The key metric for DeFi is TVL – Total Value of Locked funds on smart contracts. As a side note, ETH’s price correction played a positive role for DeFi adoption, since the transaction fees dropped from $10-40 to $2-3.

Despite the listed risks and crypto price volatility, demand for DeFi and the resulting TVL that has grown exponentially in 2020 remains very significant and stays around the $100B-$150B level. And this is just the first inning for this technology and its business model.


“The experience of all ages and nations, I believe, demonstrates that the work done by slaves, though it appears to cost only their maintenance, is in the end the dearest of any.”

Adam Smith, Wealth of Nations (1776)

Adam Smith explains that slavery is, in general, highly inefficient. By his account, the net product under freedom is 12 times larger than under slavery. However, he observes that, despite its inefficiencies, slavery at the time of his writing persisted in most of the world.

Why did the elite – owning slaves and holding political control – fail to make themselves better off by freeing their slaves?

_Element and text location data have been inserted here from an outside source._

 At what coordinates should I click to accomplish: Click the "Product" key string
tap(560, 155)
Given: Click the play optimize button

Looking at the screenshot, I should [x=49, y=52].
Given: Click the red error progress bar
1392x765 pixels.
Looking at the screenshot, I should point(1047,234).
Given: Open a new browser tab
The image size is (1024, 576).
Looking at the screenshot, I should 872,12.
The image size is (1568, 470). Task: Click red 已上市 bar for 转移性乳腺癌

Smith gave two answers to this puzzle:

  • The first is psychological: Smith asserts that people have a fundamental desire to dominate others, and slavery provided that opportunity for the slaveholding elite.
  • The second explanation involves commitment problems. Freeing the slaves would deprive slaveholders of their property. How would they be compensated? Masters could not be assured they would, in fact, be better off freeing their slaves. Slaveholders therefore rationally avoided emancipation despite its inefficiency.

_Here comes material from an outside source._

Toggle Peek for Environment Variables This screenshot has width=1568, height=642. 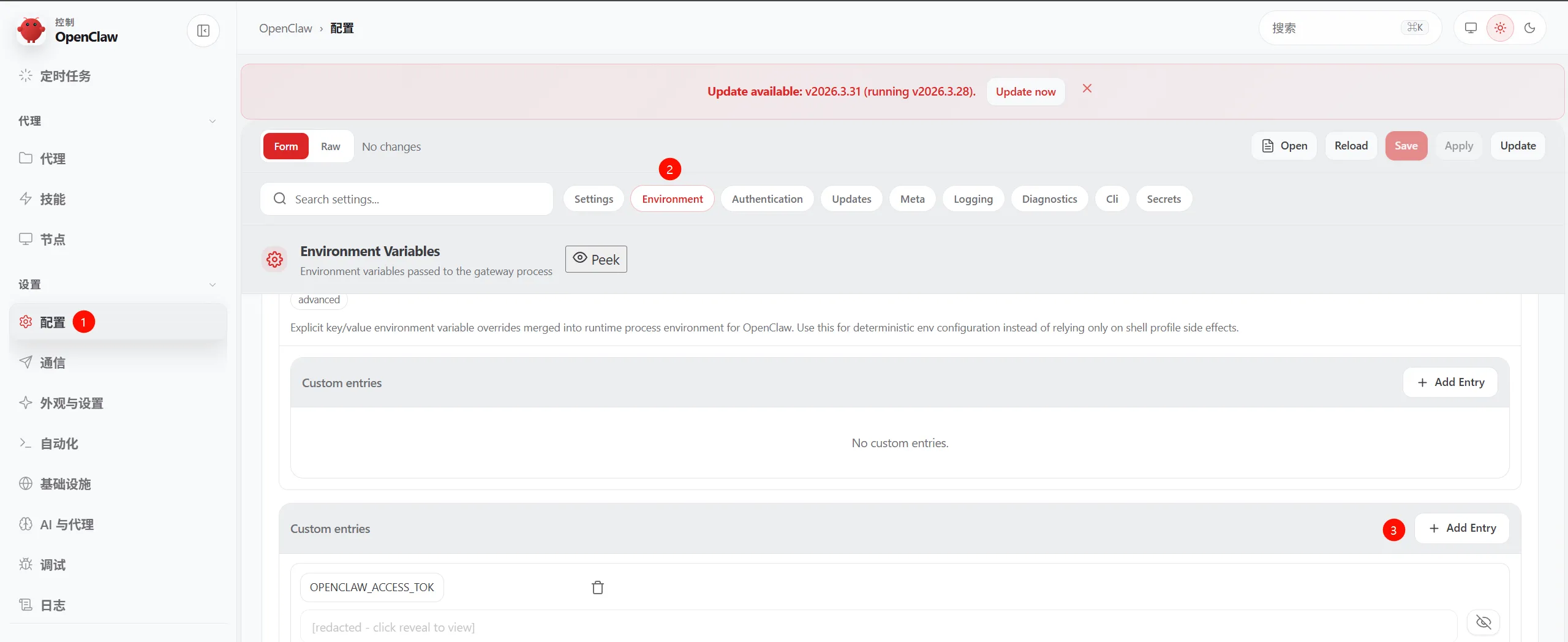[x=596, y=259]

Similarly to Smith’s view, I believe that the work done by existing financial institutions, though it appears to cost only their (now very hefty) maintenance, is in the end the dearest of any, because of the hidden friction and huge inefficiencies, plaguing all major sectors of the economy.

It is likely that DeFi – done right – could replace banks and other traditional financial institutions. It is also quite likely that the global elite’s fundamental desire to dominate others and their interest in keeping the status quo will present an obstacle to moving the economy to a more efficient state.

However, this analogy should keep one cautiously optimistic, since slavery was globally abolished within a few decades of publishing Smith’s book. One can hope that we’ll see a fair and efficient state of the global financial system powered by DeFi soon enough.

This article does not provide any personal financial advice, please do your own research before joining DeFi or any other project as an investor.